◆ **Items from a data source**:
BEGIN

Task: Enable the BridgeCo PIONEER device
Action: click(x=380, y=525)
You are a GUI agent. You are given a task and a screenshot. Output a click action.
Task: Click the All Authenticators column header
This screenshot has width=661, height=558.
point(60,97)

END
BEGIN

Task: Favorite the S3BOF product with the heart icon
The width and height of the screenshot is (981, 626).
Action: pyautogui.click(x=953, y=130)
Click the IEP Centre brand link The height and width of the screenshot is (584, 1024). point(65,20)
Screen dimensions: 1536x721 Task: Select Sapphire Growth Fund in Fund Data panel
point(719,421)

END

Starting at the line above that holds "Task: Favorite the" and ending at the line that holds "Click the IEP", transcribe each line exactly and include no other lines.

◆ **SOLUTION TO THIS PROBLEM**:
Task: Favorite the S3BOF product with the heart icon
The width and height of the screenshot is (981, 626).
Action: pyautogui.click(x=953, y=130)
Click the IEP Centre brand link The height and width of the screenshot is (584, 1024). point(65,20)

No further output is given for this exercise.